Молился Зяма плохо, посторонние мысли не давали сосредоточиться. На ум лезли слова ребе Михла, сказанные много лет назад, перед его свадьбой с Брохой.
– Будем надеяться, что это поможет, – вздохнул ребе, объяснив Залману, как бороться с бесом Самаэлем и демоницей Махлат.
– Неужели свадьба может не подействовать? – с ужасом спросил тогда Зяма.

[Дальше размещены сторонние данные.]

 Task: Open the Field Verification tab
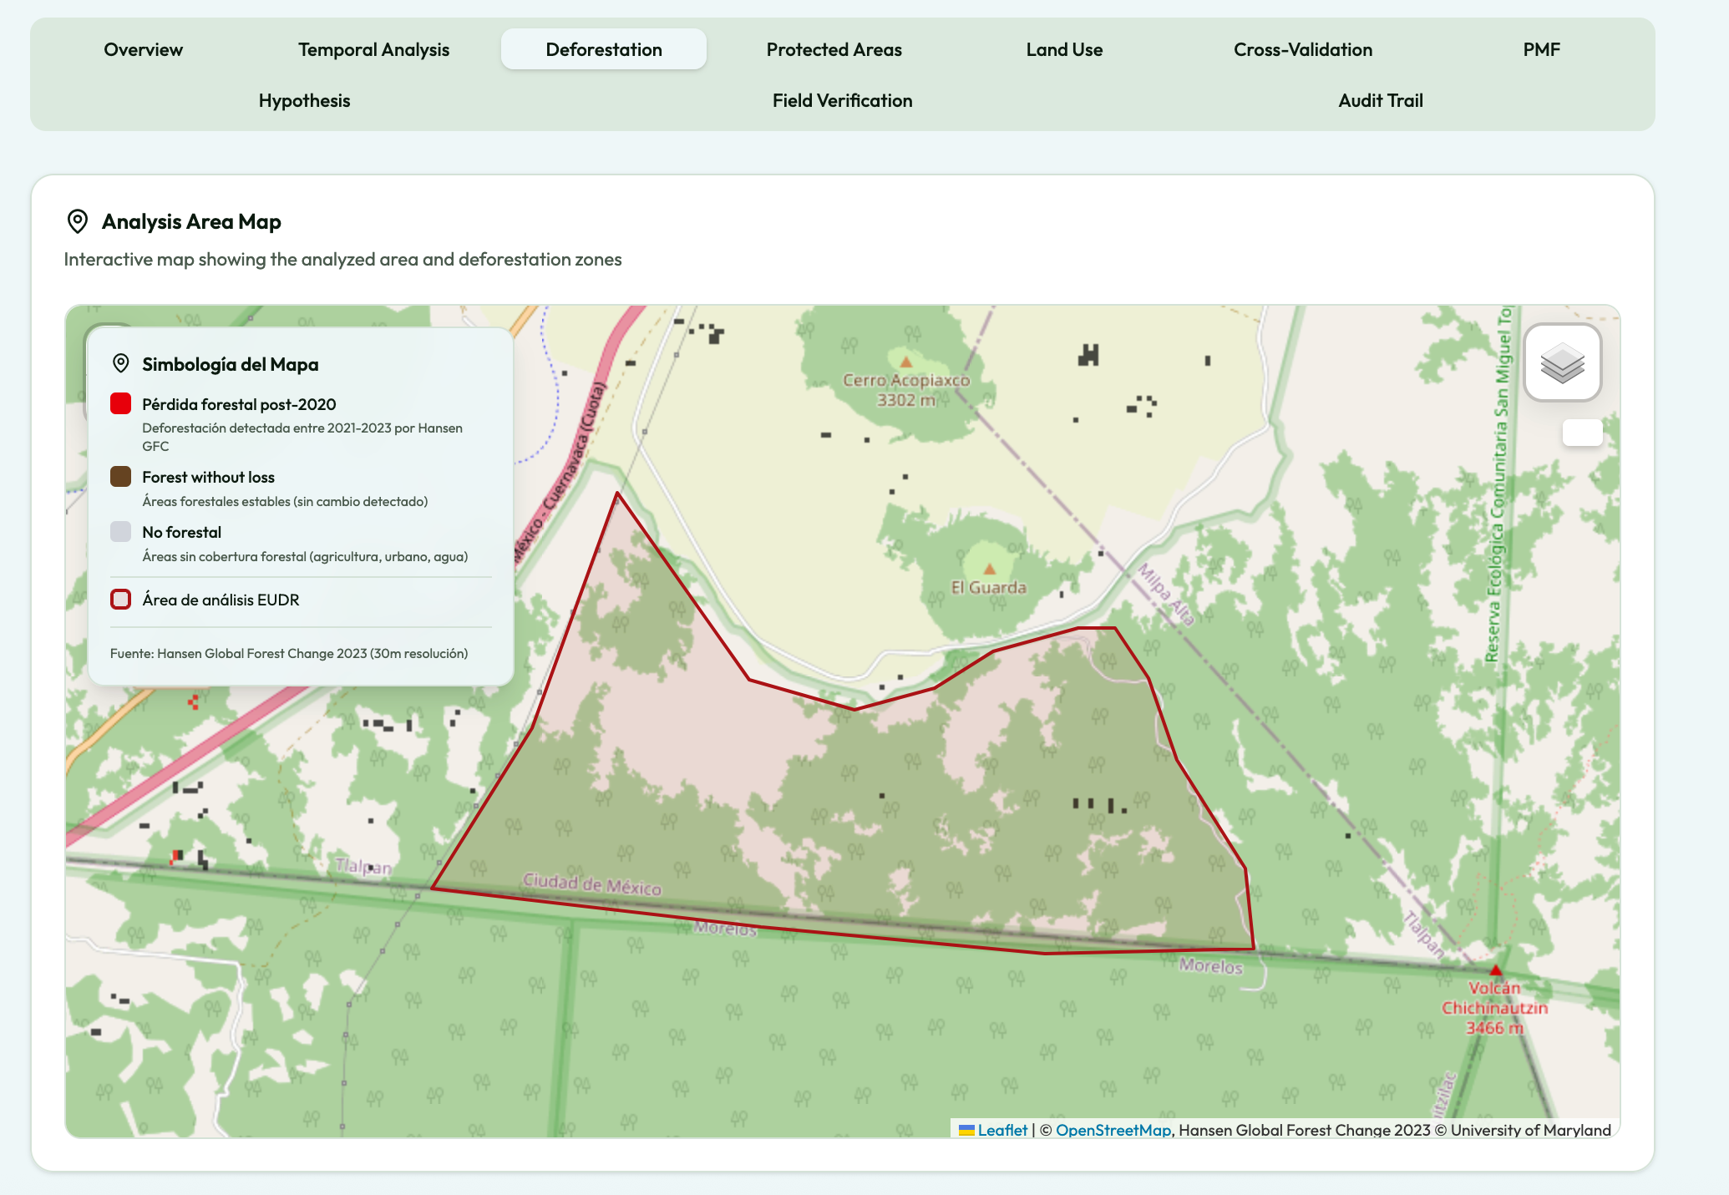[842, 100]
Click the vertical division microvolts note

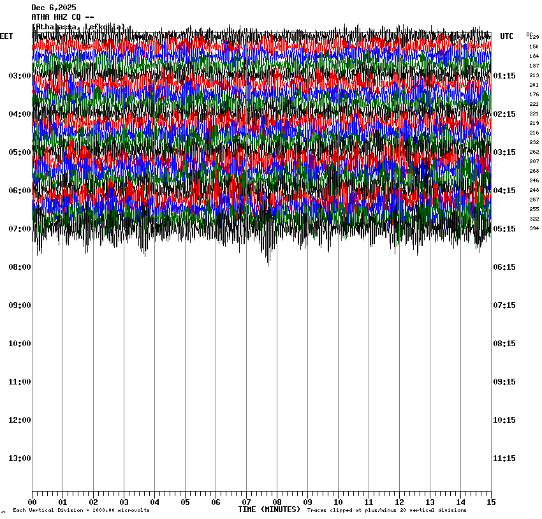[81, 510]
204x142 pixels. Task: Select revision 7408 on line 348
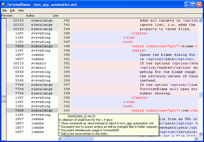(19, 46)
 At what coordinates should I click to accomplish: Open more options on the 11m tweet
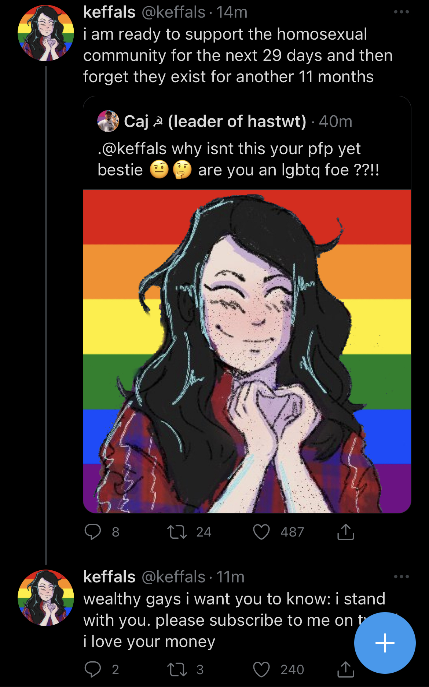401,577
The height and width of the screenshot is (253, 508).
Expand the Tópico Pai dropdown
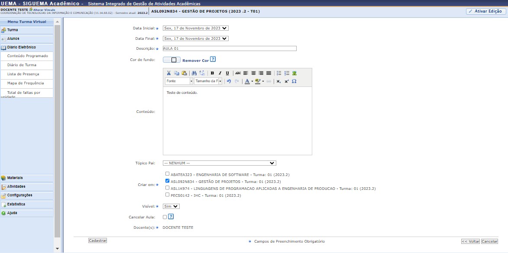click(219, 163)
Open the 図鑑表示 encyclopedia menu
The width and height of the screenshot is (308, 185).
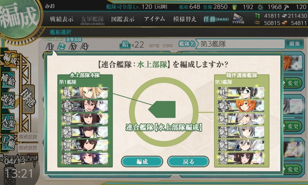tap(123, 19)
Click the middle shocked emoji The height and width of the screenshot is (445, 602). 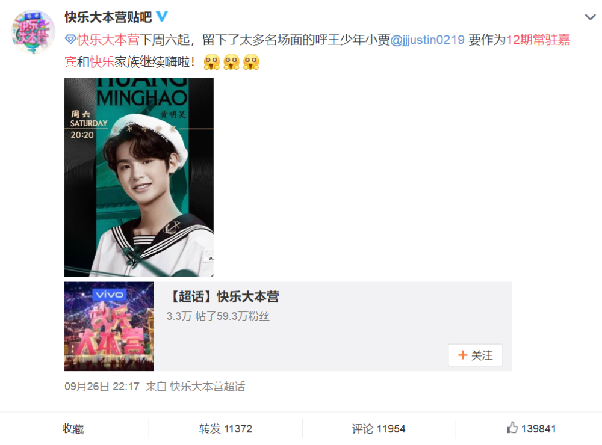click(x=232, y=62)
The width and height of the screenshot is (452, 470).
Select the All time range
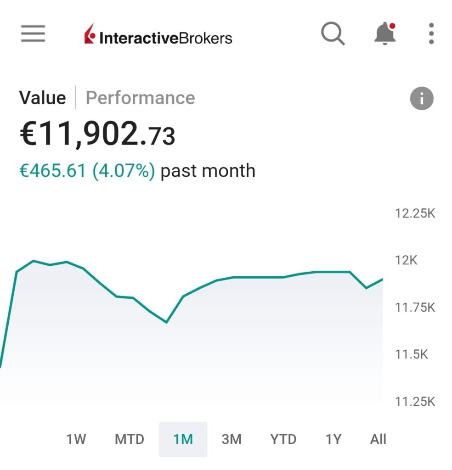pos(378,439)

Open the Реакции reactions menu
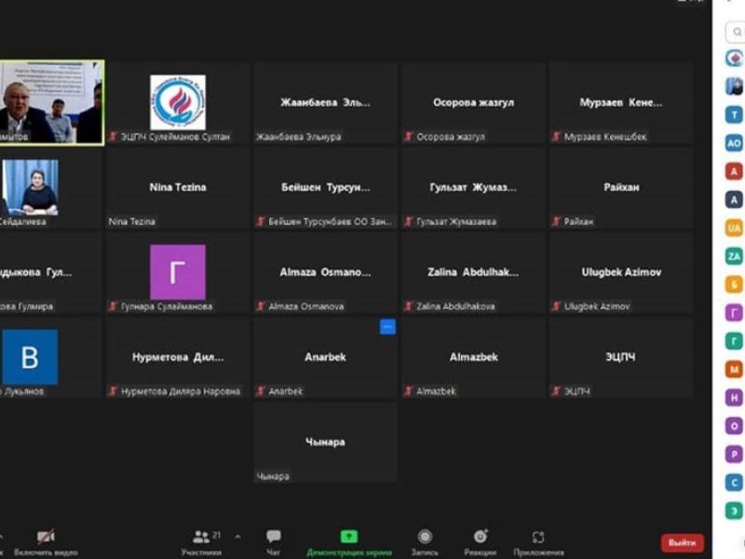tap(480, 540)
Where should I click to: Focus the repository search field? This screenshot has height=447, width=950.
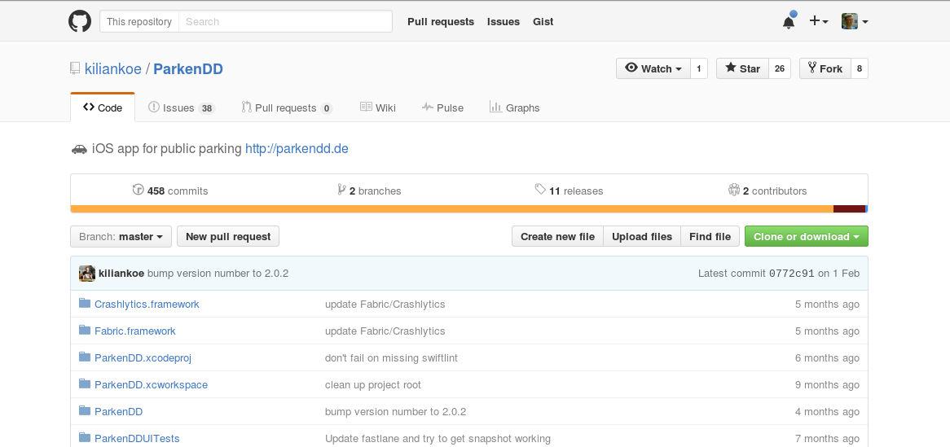pos(284,22)
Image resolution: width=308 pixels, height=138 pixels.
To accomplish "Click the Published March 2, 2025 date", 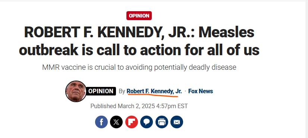I will point(123,106).
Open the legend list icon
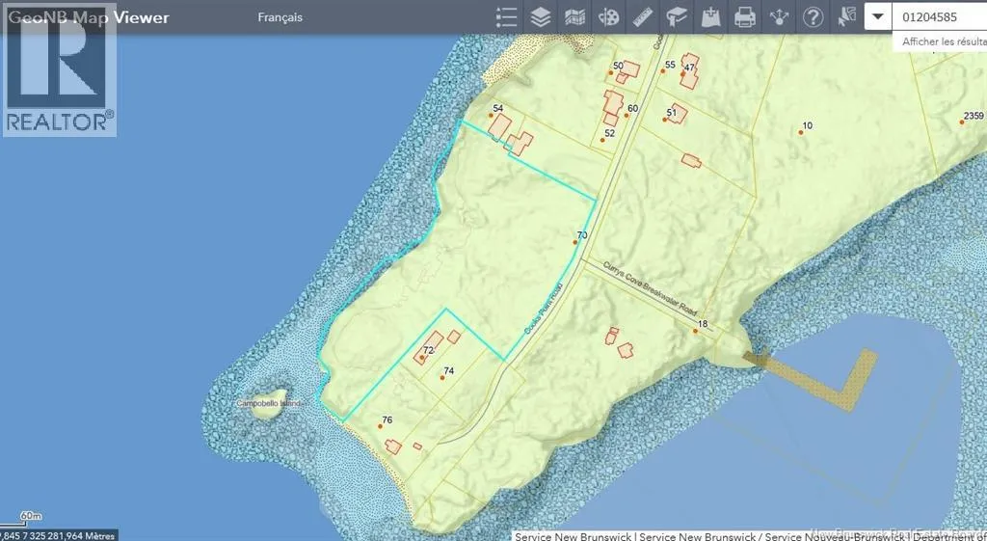987x541 pixels. [x=506, y=16]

– В духовном мире нет абсолютно точных правил и всегда повторяющихся зависимостей. Мы движемся в нем на ощупь. Надеемся, что если раньше что-то сработало, то должно помочь и в следующий раз. Станем уповать на лучшее, и Всевышний воплотит наши упования.
И вот Самаэль вернулся. Вернулся после стольких лет. И как теперь быть, что делать?
Броха, выслушав рассказ мужа, охнула и, словно в изнеможении, опустилась на скамью. От новости у нее подкосились ноги.
– Теперь понятно, – еле выговорила она, – и почему Стас якобы проговорился, и кто такие новоявленные шинкари. Это все козни демонов, Зяма, они выстроили ловушку, а мы в нее угодили.
– Побегу к ребе Михлу! – вскричал Зяма. – Он спас меня в тот раз, спасет и на этот!
– Но ты же под арестом, тебе нельзя выходить на улицу!
– Плевать! – отрезал Зяма. – Я у демонов в кармане, а это хуже, чем арест.
Дверь открыла ребецн Сора-Броха.
– Раввин обедает, – неприветливо сказала она. – А потом будет отдыхать.
– Мне нужно немедленно увидеть ребе! – вскричал Зяма.
– После сна у раввина урок, потом вечерняя молитва, потом еще один урок. Попробуй поймать его завтра утром в синагоге.
Ребецн вдруг осеклась и смерила Залмана удивленным взглядом.
– А что ты тут делаешь, Зяма? Ты же под домашним арестом!
– Пожалуйста, – умоляюще произнес Залман, – немедленно, умоляю!
Дверь скрипнула, пропуская его вовнутрь. В доме ребе Михла было пасмурно, сквозь щель между задернутыми занавесками с трудом проглядывала полоска серого неба и черный скат крыши соседнего дома. Жизнь раввина протекала в стороне от любопытных глаз, ребецн живой плотиной отгораживала мужа от бурных потоков страстей и бед человеческих.
Ребе Михл обедал. На большом коричневом столе дымилась тарелка борща, а на подносе лежали ломтики аккуратно нарезанного черного хлеба. Раввин оловянной ложкой, зажатой в правой руке, зачерпывал чуть-чуть красной жидкости, медленно, будто раздумывая, стоит ли, подносил ко рту. После каждой ложки он откусывал крошечный кусочек от горбушки, зажатой в левой.
– Еда – это очень важная часть жизни, – часто повторял он, – и относиться к ней следует осторожно и внимательно.